Copy exactly, and copy nothing else: the line that contains "The height and" and all lines after it in the listing, without pictures.

Materials provided
+++
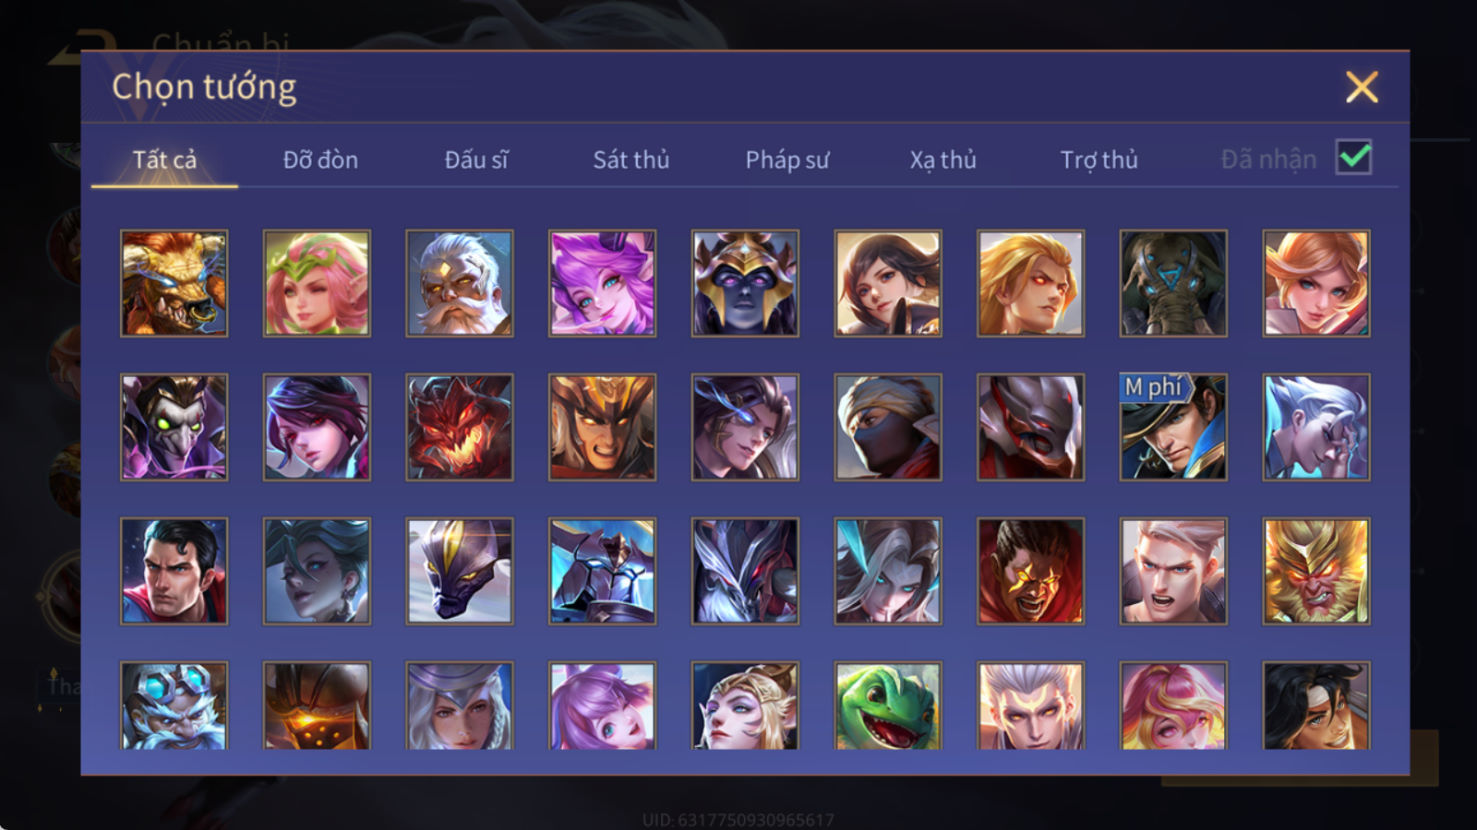Close the Chọn tướng dialog

pos(1361,87)
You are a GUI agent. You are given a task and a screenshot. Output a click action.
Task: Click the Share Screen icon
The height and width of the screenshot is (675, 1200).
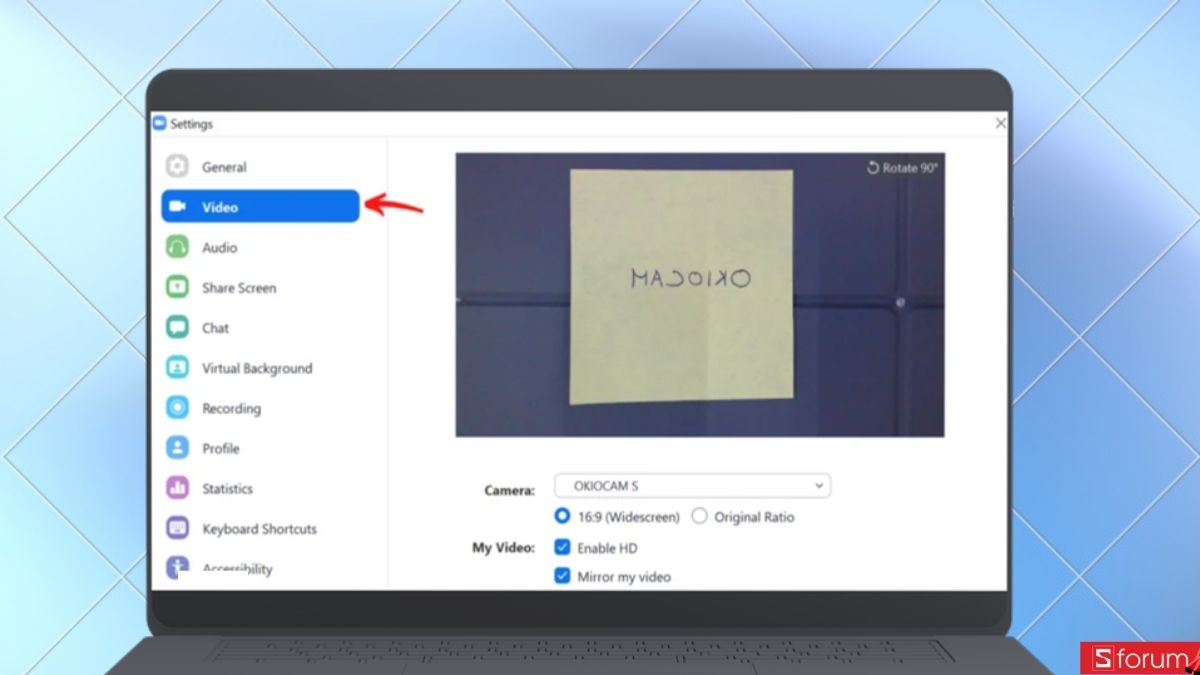(177, 287)
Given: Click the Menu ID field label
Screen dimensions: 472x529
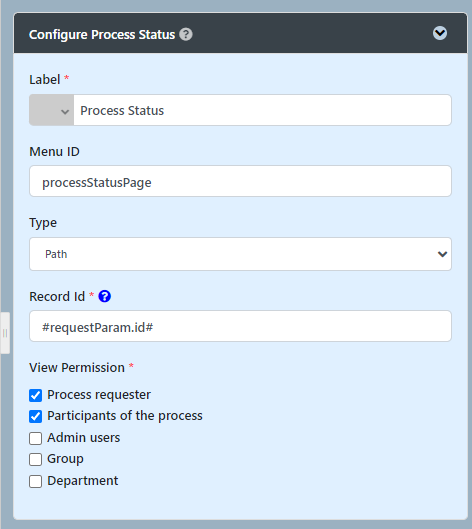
+++
Finished exercise
The height and width of the screenshot is (675, 1200).
(177, 287)
Given: Click the Menu ID field label
Screen dimensions: 472x529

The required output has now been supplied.